# Lionel 8300



## dec_20187 (Feb 16, 2013)

Can someone tell me what years lionel made the 8300 locomotive. Thank you.


----------



## santafe158 (Jul 14, 2010)

All I can tell you is that it was made in the 1970's. Not sure exactly which years though. The ones I have been seeing were around 1974 and 1975. My grandfather has the same locomotive.


----------



## santafe158 (Jul 14, 2010)

You may also want to research the Cannonball Express train set, which that locomotive was included in.


----------



## ftauss (Sep 18, 2012)

dec_20187 said:


> Can someone tell me what years lionel made the 8300 locomotive. Thank you.


Santa Fe 2-4-0. 73 - 74.

According to the Greenberg Price Guide. Which I expect is the definitve word.

Frank


----------



## dec_20187 (Feb 16, 2013)

How about the 8625? Same early 70's. Someone just gave these to me. Thanks


----------



## ftauss (Sep 18, 2012)

dec_20187 said:


> how about the 8625? Same early 70's. Someone just gave these to me. Thanks


prr 2-4-0 86-90


----------



## Kwikster (Feb 22, 2012)

A good resource for finding information is MITrains covers a lot of years. Sadly it lacks pictures. I own one of those little 2-4-0 8300's. Don't expect much pulling power, they're way too light. Lack much in features, but are fairly tough, mine survived me as a 10 year old :laugh:

Carl


----------



## santafe158 (Jul 14, 2010)

Thinking back on it, one of those little locomotives is probably what I can blame for being in this hobby  It was in the first set my grandpa owned in the 70's (for around the Christmas tree) and he got into G scale starting in the 80's. Then I was born in the 90's and it expanded from there.

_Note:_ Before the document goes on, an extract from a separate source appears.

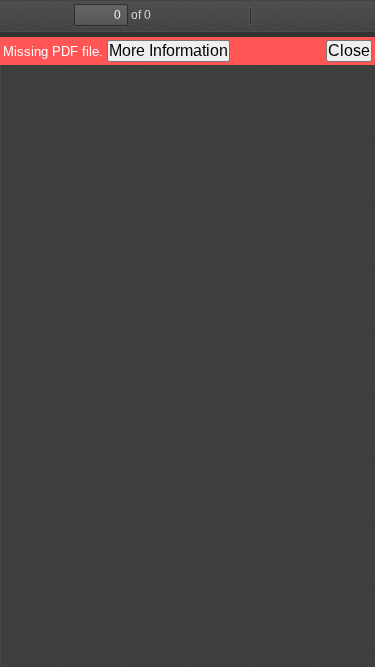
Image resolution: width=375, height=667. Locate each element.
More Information (168, 50)
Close (349, 50)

My uncle wired in a light bulb for the headlight which occasionally works


----------



## dec_20187 (Feb 16, 2013)

I'm new to this site. I am glad I found it. Great comments. Thanks


----------



## rdmtgm (Nov 25, 2011)

The Cannonball express set with the 8300 was my childhood train set. When I got it back out of the attic a few years ago it was the trigger that started an obsession.  . My oldest son now has my original set running under his Christmas tree. Of course a had to fix a few pieces first .
Randy


----------